Looks like I need a new footnote: almost all declined, except for Tom Cleary, who had come to the Pan American dock after the raid and heard a crewman shout something like, “jump on kid, this is the last flight out!” Or “are you coming along?” If in fact Cleary had flown in with the crew the day before, they may have recognized him or singled him out. Whatever the case, he did jump on and got away.

Captain John Hamilton flew the Philippine Clipper east to Midway where it was quickly refueled in the dark, and then on to Oahu where it landed in the smoking, debris-strewn Pearl Harbor the next afternoon. Accounts tell of the crew and passengers being whisked away for debriefing by naval and Pan American officials, and later flying on to San Francisco, but there is no word of what happened to the tall teen.
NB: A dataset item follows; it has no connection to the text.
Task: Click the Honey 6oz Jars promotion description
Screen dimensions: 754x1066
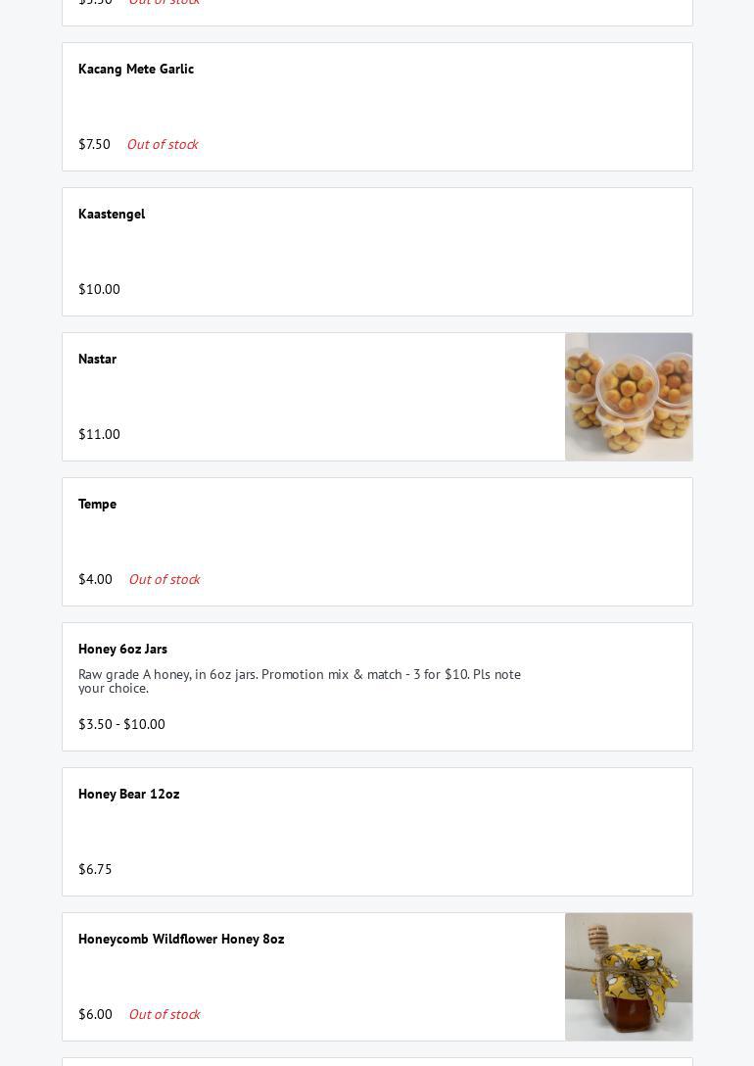Action: pyautogui.click(x=300, y=681)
Somehow Cleary made his way through the next couple of weeks and got passage on the SS Matsonia that sailed from Honolulu on December 26, arriving San Francisco on New Years’ Eve.

Tom Cleary’s harrowing experience on Wake Island gave him direction: as the Oakland Tribune reported, it was “the ruthlessness of this attack that stirred him to join the Marines.” Cleary enlisted in the USMC shortly after his return stateside, joined by three of his high school friends, and at the end of boot camp was recognized as the outstanding recruit in his platoon, honored for his aptitude and efficiency in operations training. He joined the new “Carlson’s Raiders” commando battalion and was in the raid on Makin Island in August 1942, then on to combat at Guadalcanal and Bougainville, where he was severely wounded in November 1943. Cleary passed away in 2009.

Many thanks to Mike Cleary and to Doug Miller for sharing this great story of the one who got away.